Former National Security Adviser Susan Rice has penned a highly critical op-ed tearing into President Trump over foreign policy.
The piece, “The Threat in the White House,” was published Sunday in the New York times and details what she calls “dangerous dysfunction” in the Trump administration.
In the op-ed, Rice writes that the U.S.’s national security decision-making process is “more broken” than at any time since 1947, when the National Security Act become law.
She writes that the president “does more to undermine American national security than any foreign adversary.”
Rice, who worked under former President Barack Obama, points specifically to Trump’s decision to withdraw U.S. troops from Syria, a move she called “reckless.”
Defense Secretary James Mattis submitted his resignation the day after Trump’s Syria move. Rice warns that Trump’s decision is a blow to U.S. allies in the region.

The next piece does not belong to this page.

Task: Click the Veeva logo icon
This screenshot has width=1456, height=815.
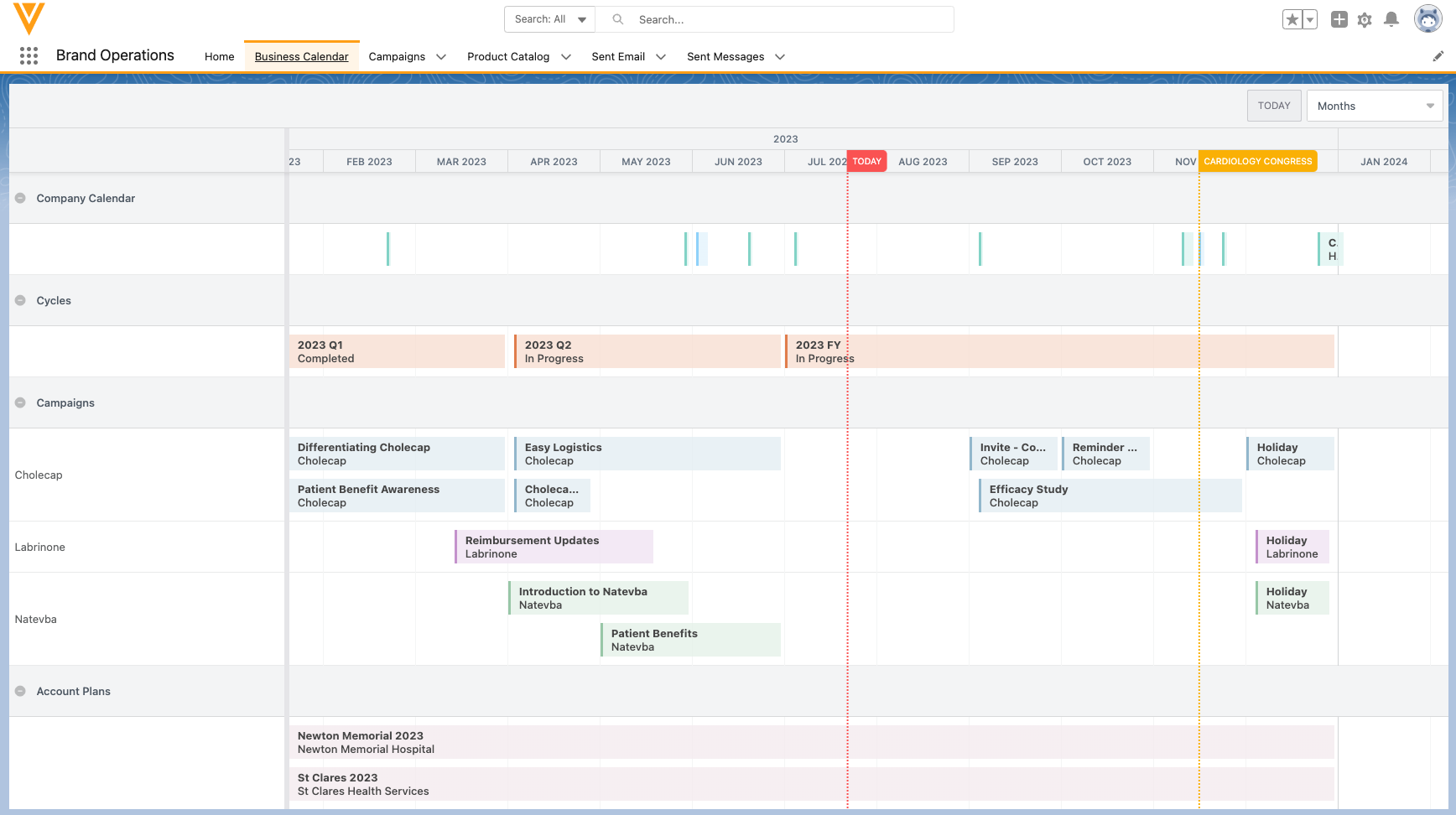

“If our national security decision-making process were even minimally functional, there would have been a carefully devised plan to execute moves, including wrongheaded ones,” she writes.
Trump tweeted on Sunday that the withdraw from Syria will be "slow & highly coordinated."
Rice in the op-ed goes on to accuse Trump’s national security adviser, John Bolton, of cutting out key Defense officials from major decisions and leaving “crucial positions” vacant.
Rice adds that Trump “has dealt the death blow to effective policymaking.”
“The president couldn’t care less about facts, intelligence, military analysis or the national interest,” she writes. “He refuses to take seriously the views of his advisers, announces decisions on impulse and disregards the consequences of his actions.”